At mile 40 I had just under an hour to make it the 16 miles back to transition to clock a 3:00 split, but in my current state that 16 miles took me 1:11. Oh boy.
Run: 2:12:50, 10:08
I came into T2 a complete wreck. Crying, shaking and so incredibly frustrated. Mark was there along with a medical volunteer who tried to take my bike, as I apparently looked as bad as I felt. I told her I was going to try and collect myself and walked over to my rack. Through a miracle of happenstance Mark was able to get a pass from Coach Jason and they both met me at my running shoes. I explained to him through tears how disappointed I was and the misery of my current condition. I asked him if I was really going to walk 13.1 miles and he looked at me and genuinely asked, “I don’t know, are you?” He urged me at the very least to try to run and said something that kept me going, “You are so much tougher than you think and you have proved that time and again.” Come on Capalbo, you can do this.

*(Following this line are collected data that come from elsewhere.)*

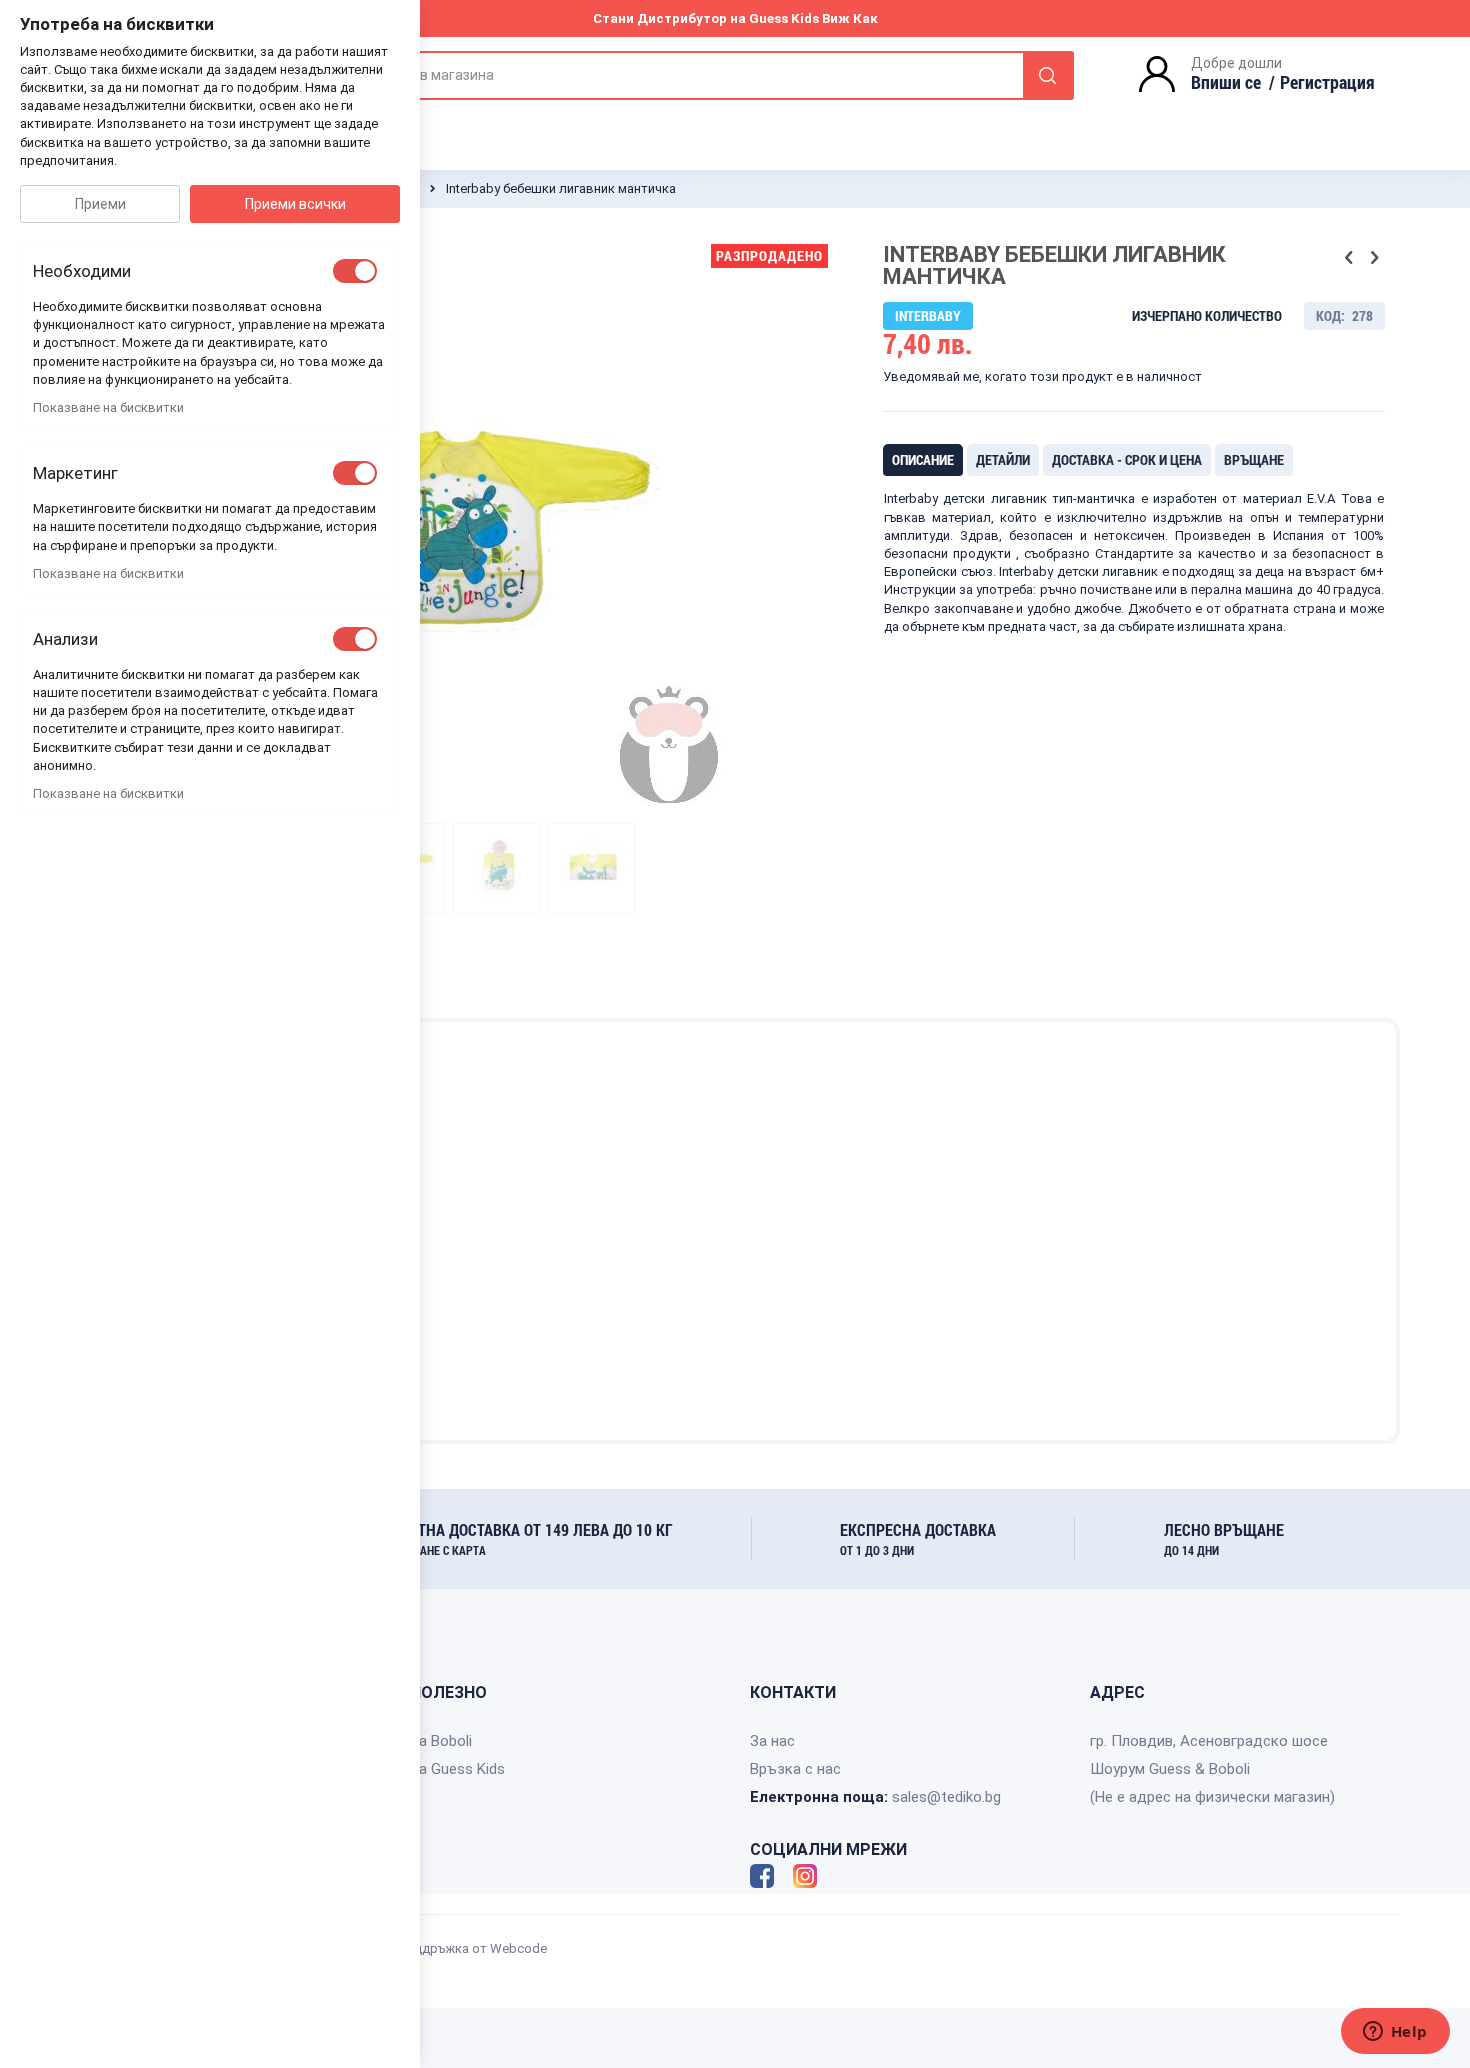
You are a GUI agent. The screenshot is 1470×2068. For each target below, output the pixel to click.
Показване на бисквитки (108, 407)
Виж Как (850, 18)
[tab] (923, 460)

A lot went through my head during the long 13.1 mile walk/run. The first 6ish miles of the course is pretty brutal so I ran when I could but also walked a great deal. I thought of Hillary and the “no DNF” rule she sticks to when the going gets tough. I thought of Kelly who was racing in St. Croix and had sent me a message in the days prior, “Your body can endure so much more than you think you can.” Elyse offered a beacon of light with a few sips of flat coke and by running a few steps with me. And then in his usual amazing display of support, Mark was there what seemed like every few miles to offer encouragement. Let’s just say, it wasn’t pretty and it wasn’t fast but I kept moving forward. Ate: water.
Finish: 6:00:51, 10th AG/
After crossing the line, things got worse. I couldn’t catch my breath, as breathing deeply started a vomit reaction. I still couldn’t take anything in, and hadn’t at that point for the last two and half hours. So to the med tent I went. Covered in salt, and apparently very hot and dry to the touch, I was given an IV and told to sit tight. The battle was over.
As I said at the start of this post, my emotions have been on a roller coaster, though they seem to have come back to equilibrium. Many thanks to many very smart and experienced friends who have reminded me that we can learn more from our bad days than from our good ones. I think coach said it best. He said that Ironman will be hard. No matter what that day brings there will be dark moments, possibly even darker than this past weekend. And although training has been great and I have been feeling strong, I am not unstoppable and I need to keep my complacency in check. The mental and physical struggle I had to overcome to finish on Saturday was a much needed, and very timely, reminder that Coeur d’Alene is coming and it is not going to be easy.
I will learn from this. I will make changes. And I will move forward.